Les délais de réponse
De nombreux collaborateurs rapportent que les attentes en matière de réactivité se sont accrues depuis la généralisation du télétravail. Là où, dans un bureau, un retard dans la réponse à un email pouvait être justifié par une réunion ou un déplacement, ce même retard est désormais mal perçu. Les équipes sont souvent soumises à la pression d’être disponibles à tout moment, et le moindre délai est interprété comme un manque de sérieux ou de professionnalisme, réduisant ainsi l’indulgence mutuelle.
3. Une productivité déshumanisante : la montée en puissance des KPI
Avec l’avènement du télétravail, de nombreuses entreprises ont mis en place des outils de surveillance de la productivité (KPI, logiciels de suivi des tâches, etc.).

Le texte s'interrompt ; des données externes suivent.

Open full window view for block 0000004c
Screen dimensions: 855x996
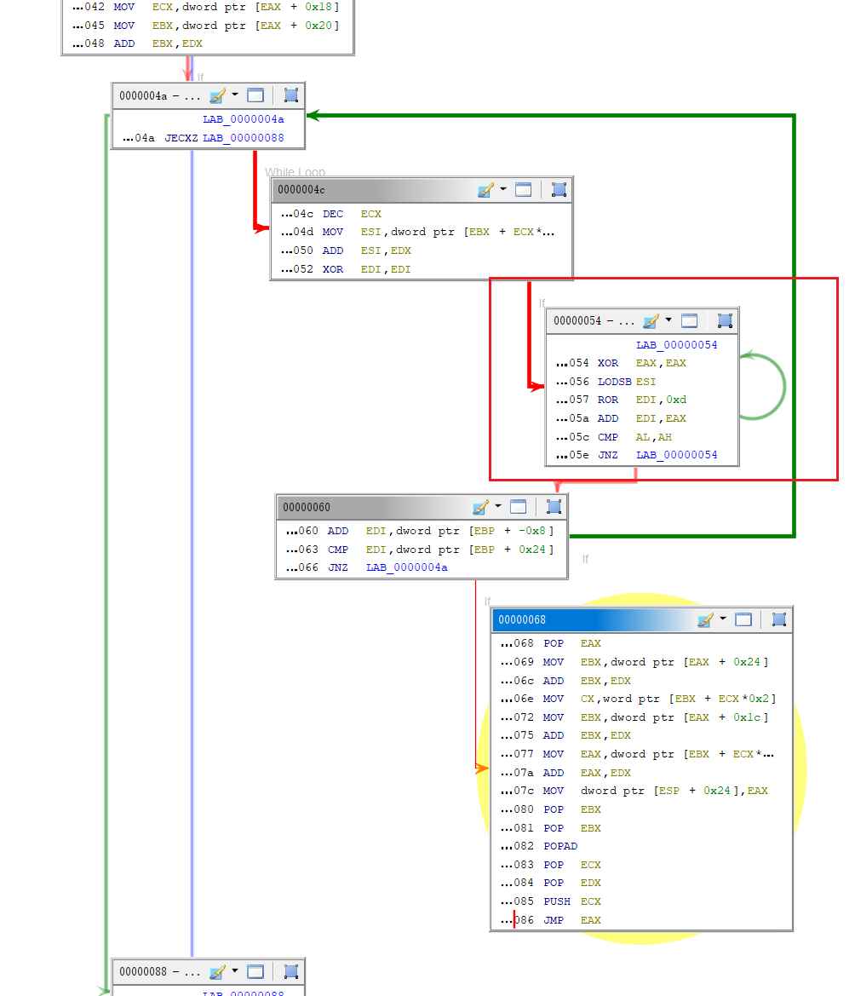(x=524, y=189)
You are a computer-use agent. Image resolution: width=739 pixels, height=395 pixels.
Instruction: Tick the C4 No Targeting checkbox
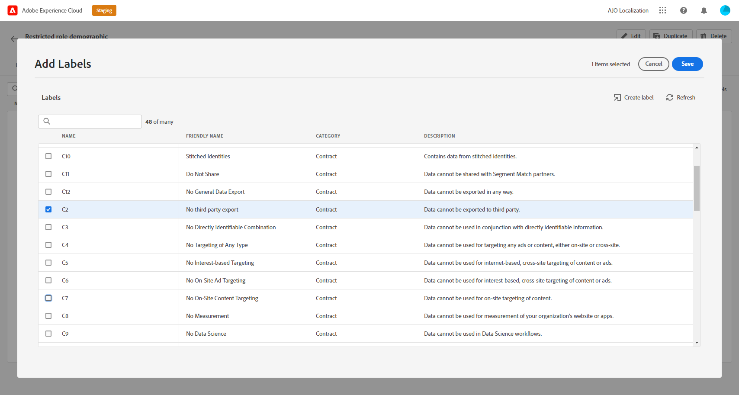(48, 245)
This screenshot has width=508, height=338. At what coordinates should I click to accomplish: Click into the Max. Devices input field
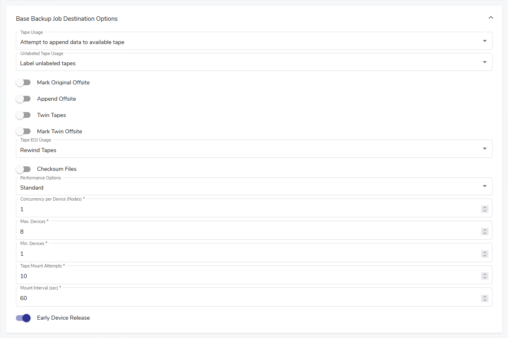pos(244,232)
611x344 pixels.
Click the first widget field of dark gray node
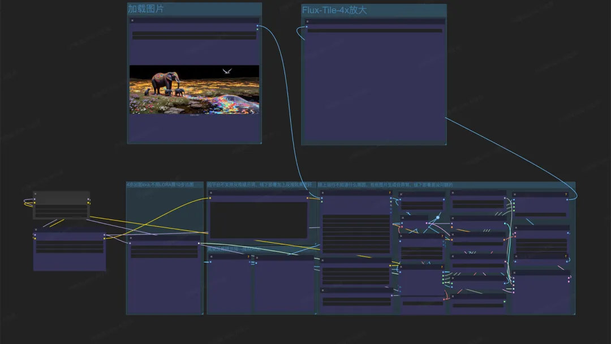point(61,207)
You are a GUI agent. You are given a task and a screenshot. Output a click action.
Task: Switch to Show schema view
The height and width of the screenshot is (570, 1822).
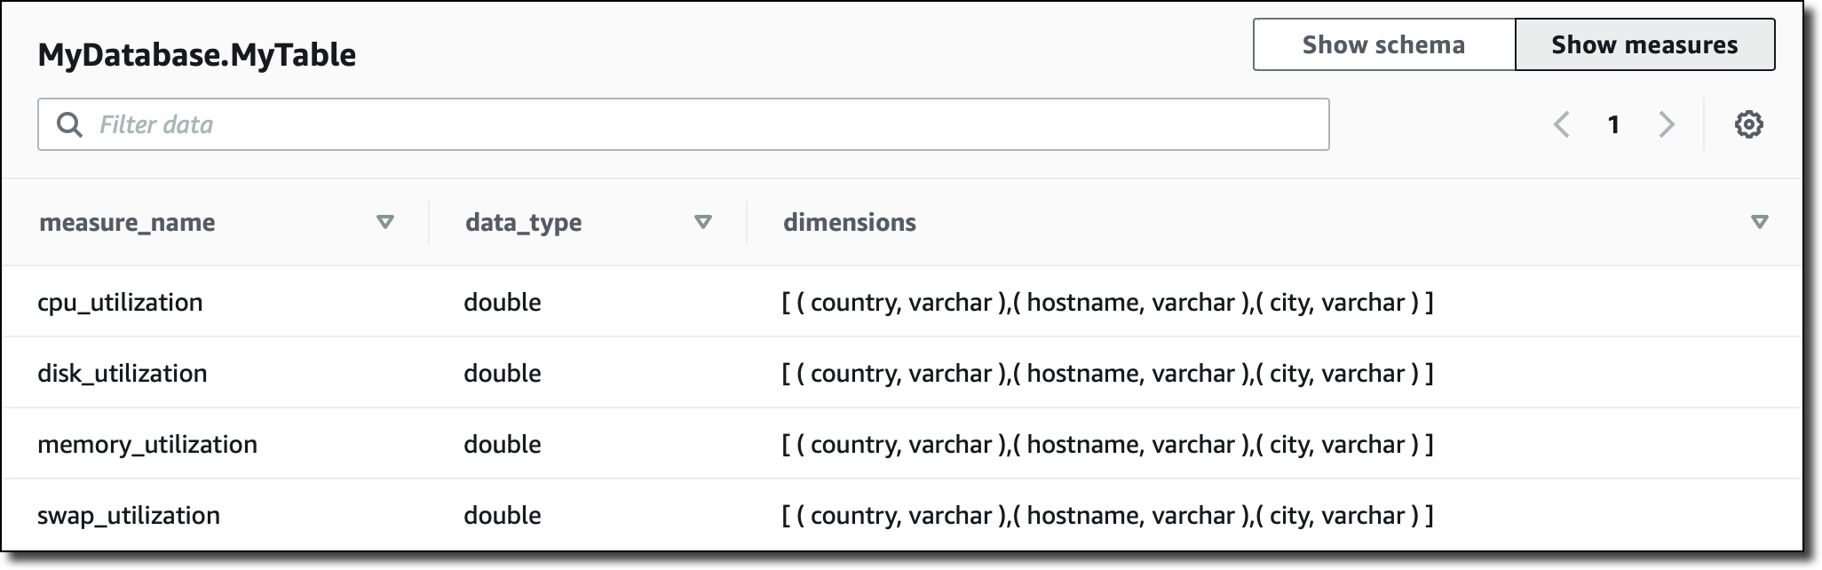pos(1383,44)
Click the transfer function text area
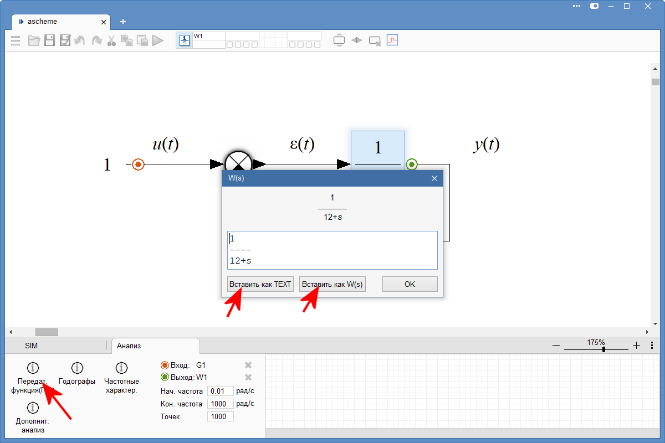The width and height of the screenshot is (665, 443). [x=333, y=250]
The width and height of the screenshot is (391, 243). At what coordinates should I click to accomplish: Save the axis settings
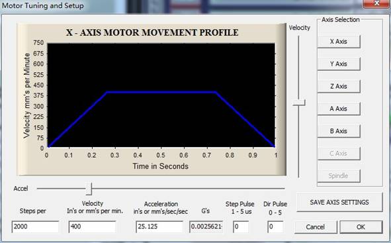(x=339, y=203)
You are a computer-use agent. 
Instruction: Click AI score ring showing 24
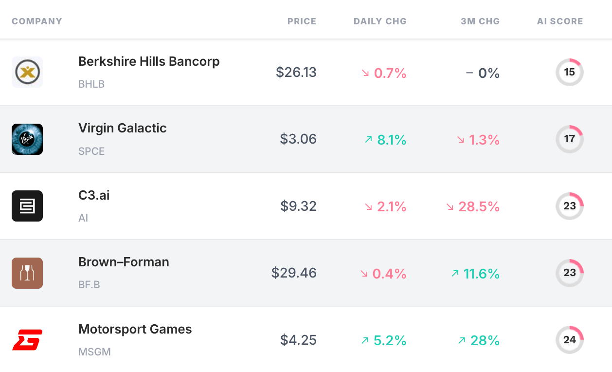pyautogui.click(x=569, y=340)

Ces outils, s’ils peuvent améliorer l’organisation du travail, ont aussi un effet pervers : ils accentuent la déshumanisation des relations. Les employés sont évalués en fonction de leur rendement plutôt que de leur créativité ou de leur capacité à collaborer efficacement. Ce mode de gestion par les chiffres laisse peu de place à l’erreur ou aux moments de pause, et contribue à une mentalité où l’indulgence est vue comme une faiblesse.
Les réunions non-stop
Les réunions en ligne, parfois enchaînées sans pauses, sont une autre source de cette fatigue et d’une absence de tolérance. Dans un environnement physique, il y avait des moments pour se déconnecter mentalement, même brièvement. En ligne, il est devenu fréquent de passer d’une réunion à l’autre, sans transition, avec une exigence de concentration constante, ce qui finit par réduire la capacité de chacun à être indulgent face aux erreurs des autres.
4. Comment restaurer l’indulgence dans un monde de télétravail ?

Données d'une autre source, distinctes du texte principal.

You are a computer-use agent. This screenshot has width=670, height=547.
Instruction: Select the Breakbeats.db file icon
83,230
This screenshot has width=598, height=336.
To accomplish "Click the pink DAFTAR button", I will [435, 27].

Bien que ces défis puissent sembler insurmontables, il existe des moyens concrets de restaurer l’indulgence et de rendre le télétravail plus humain. Voici quelques suggestions :
- Réintroduire des moments informels : Planifiez des moments informels en visioconférence, comme des « pauses café virtuelles », pour recréer les interactions spontanées et légères qui existaient au bureau. Cela aide à reconstruire les liens entre collègues et à diminuer les tensions.
- Renforcer la communication non-verbale : Encouragez les caméras lors des réunions, mais aussi le fait de reconnaître l’importance du langage corporel et des émotions exprimées à l’écran. Une simple écoute attentive, un sourire ou un hochement de tête peuvent réintroduire de la bienveillance dans les échanges.

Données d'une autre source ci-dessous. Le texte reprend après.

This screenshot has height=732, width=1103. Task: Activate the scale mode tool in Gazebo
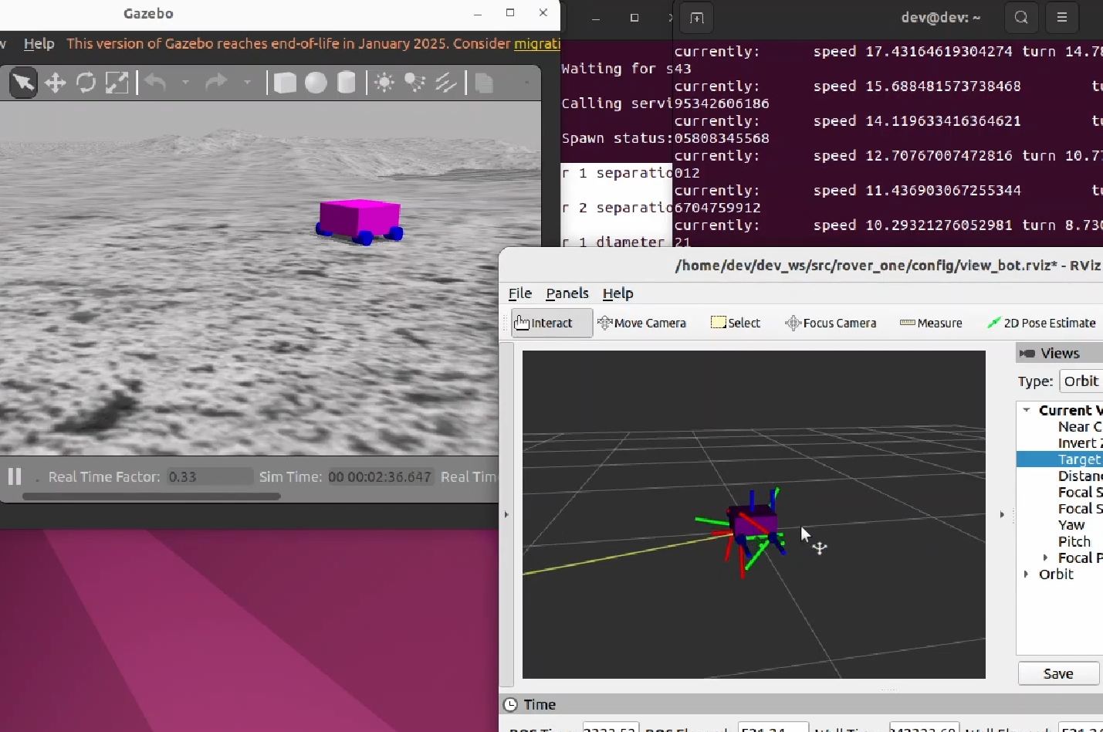117,83
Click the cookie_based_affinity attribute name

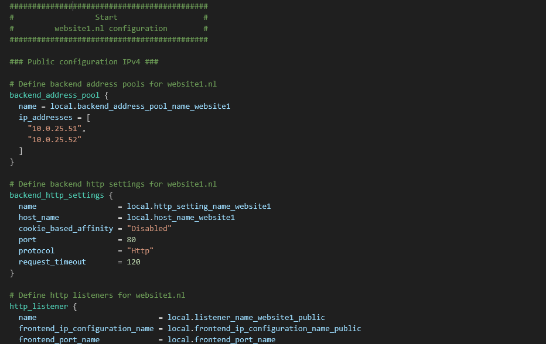pos(66,228)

- Pratiquer la patience et la flexibilité : Les managers doivent promouvoir une culture de la patience, en reconnaissant que le télétravail est nouveau pour beaucoup et que chacun s’adapte à son propre rythme. En tolérant les retards ou les erreurs et en proposant des solutions plutôt que des critiques, ils peuvent encourager une dynamique plus indulgente.
- Réduire la pression des outils de surveillance : Si les outils de productivité sont nécessaires, il est important de les utiliser de manière équilibrée. Mesurer les résultats doit être tempéré par une compréhension humaine du contexte dans lequel ces résultats sont obtenus.
En Conclusion
Le manque d’indulgence dans le monde du travail post-Covid est une conséquence inattendue mais bien réelle de la montée du télétravail. La déshumanisation des interactions, le stress de l’isolement et la pression accrue de la productivité ont tous contribué à un climat où la compréhension et la bienveillance se font plus rares. Cependant, il est possible de restaurer un climat plus indulgent en réintroduisant des pratiques qui favorisent l’empathie, la communication ouverte et la flexibilité. Car, à long terme, un environnement de travail où l’indulgence est présente sera non seulement plus agréable, mais aussi plus productif et plus innovant.